Of primary importance for this paper, the partial derivatives do not arise as by-products of model estimation via the lme4 package (Bates, Mächler, Bolker, & Walker, 2015). This package uses a penalized, iteratively re-weighted least squares (PIRLS) algorithm that indirectly maximizes the marginal likelihood by optimizing a second function that involves conditional random effects (conditional on random effect (co-)variances; Bates, 2021). Although this conditional approach bypasses the difficult integration, it also loses the ability to produce the likelihood derivatives of interest. This makes it difficult to apply many relevant methods that are already implemented within the R ecosystem, including sandwich estimators from package sandwich (Zeileis, 2004, 2006; Zeileis, Köll, & Graham, 2020), score-based tests from strucchange (Zeileis et al., 2002), model-based recursive partitioning from partykit 2015, and Vuong tests from nonnest2 (Hothorn & Zeileis, 2018). These packages all rely on partial derivatives of the model likelihood function (evaluated at the maximum likelihood estimates, after model estimation), which to date have not been available for GLMMs estimated by lme4. So the overall goal of this work is to connect existing statistical methods with GLMMs estimated by lme4. The paper’s contributions toward this goal include (i) theoretical background on GLMM derivatives, as well as a quadrature method that capitalizes on the fact that we are dealing with estimated models; (ii) a general-purpose implementation of the methods via the merDeriv package; and (iii) a tutorial on how these derivatives can be used in applied research settings, including a variety of R examples.

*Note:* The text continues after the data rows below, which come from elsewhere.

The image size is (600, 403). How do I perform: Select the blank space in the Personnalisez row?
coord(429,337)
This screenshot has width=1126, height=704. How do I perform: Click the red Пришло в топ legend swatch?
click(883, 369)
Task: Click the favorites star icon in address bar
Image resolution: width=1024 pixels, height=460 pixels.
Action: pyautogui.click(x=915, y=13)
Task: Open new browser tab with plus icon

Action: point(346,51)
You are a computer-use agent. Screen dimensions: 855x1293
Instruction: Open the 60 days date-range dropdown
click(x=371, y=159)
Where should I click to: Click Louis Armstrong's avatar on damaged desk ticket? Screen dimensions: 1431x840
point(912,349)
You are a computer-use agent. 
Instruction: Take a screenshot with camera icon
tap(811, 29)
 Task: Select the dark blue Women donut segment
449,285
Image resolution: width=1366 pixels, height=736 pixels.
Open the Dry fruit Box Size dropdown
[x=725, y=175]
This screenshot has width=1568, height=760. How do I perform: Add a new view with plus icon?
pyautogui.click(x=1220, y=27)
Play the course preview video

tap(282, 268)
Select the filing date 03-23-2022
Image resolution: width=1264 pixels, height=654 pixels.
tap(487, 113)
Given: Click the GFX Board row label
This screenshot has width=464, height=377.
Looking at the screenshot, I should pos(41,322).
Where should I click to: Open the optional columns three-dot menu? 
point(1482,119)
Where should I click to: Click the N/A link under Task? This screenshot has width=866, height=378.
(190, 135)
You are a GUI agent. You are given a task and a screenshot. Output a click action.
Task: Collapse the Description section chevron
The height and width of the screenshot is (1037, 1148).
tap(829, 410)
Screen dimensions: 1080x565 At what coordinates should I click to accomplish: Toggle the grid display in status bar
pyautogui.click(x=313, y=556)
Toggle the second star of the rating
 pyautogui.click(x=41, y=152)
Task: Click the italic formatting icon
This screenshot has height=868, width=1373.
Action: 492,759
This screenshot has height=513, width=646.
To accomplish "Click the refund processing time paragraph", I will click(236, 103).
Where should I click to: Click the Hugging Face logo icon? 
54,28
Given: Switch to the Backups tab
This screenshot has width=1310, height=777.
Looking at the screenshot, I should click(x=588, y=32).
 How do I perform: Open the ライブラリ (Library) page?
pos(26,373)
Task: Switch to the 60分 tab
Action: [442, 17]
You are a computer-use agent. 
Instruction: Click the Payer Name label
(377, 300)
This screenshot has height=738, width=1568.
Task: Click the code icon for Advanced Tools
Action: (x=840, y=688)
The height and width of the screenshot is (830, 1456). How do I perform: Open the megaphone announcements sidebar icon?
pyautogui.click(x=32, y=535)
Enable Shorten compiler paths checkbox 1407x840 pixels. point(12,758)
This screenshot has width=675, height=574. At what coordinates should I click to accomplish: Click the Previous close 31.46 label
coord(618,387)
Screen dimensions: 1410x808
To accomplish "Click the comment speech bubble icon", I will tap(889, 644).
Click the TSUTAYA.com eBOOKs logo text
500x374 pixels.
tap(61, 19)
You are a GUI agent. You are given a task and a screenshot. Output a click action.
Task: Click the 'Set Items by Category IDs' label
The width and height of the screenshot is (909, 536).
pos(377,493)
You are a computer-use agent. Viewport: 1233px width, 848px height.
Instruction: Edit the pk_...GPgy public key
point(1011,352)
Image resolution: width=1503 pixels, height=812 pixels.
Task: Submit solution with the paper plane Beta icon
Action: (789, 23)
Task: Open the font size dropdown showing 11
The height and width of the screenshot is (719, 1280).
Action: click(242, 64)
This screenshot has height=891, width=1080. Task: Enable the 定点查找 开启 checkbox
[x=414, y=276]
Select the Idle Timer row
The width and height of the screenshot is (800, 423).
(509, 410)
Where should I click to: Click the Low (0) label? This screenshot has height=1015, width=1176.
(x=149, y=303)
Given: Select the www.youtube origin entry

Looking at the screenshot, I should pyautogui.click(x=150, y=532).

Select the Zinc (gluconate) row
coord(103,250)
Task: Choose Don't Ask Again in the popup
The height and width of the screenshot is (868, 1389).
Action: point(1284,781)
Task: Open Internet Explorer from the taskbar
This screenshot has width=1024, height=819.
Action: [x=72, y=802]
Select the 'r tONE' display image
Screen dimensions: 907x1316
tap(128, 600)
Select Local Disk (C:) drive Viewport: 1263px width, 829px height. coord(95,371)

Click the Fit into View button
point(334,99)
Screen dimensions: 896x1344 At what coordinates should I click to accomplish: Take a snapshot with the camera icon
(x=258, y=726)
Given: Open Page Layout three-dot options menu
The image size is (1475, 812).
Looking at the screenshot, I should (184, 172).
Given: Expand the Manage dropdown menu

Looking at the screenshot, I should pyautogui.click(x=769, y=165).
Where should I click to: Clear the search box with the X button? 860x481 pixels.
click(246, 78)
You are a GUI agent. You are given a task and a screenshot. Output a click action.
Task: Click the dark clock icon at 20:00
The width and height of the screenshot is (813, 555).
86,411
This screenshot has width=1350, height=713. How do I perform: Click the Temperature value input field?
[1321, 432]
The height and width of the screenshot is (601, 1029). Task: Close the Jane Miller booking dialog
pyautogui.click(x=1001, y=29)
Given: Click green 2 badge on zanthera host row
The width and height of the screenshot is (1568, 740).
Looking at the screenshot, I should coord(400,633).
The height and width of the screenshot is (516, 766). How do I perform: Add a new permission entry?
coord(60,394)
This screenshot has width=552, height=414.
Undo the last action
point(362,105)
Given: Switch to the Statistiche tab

Our derivations are informed by previous results from both statistics and psychometrics, which include diverse motivations for the GLMM. In particular, the statistics community often views the GLMM as an extension of the linear mixed model, whereas the psychometrics community additionally considers connections between the GLMM and item response theory (IRT) models (e.g., De Boeck et al., 2011; Doran et al., 2007). The latter connections are seldom noticed in the statistics literature, though Skrondal and Rabe-Hesketh (2004) is noteworthy in that LMMs, GLMMs, and IRT models are included within a larger latent variable framework. We describe below how IRT results can help us obtain derivatives of the GLMM likelihood function with respect to both fixed parameters and random effect hyperparameters (e.g., random effect variances) after model estimation.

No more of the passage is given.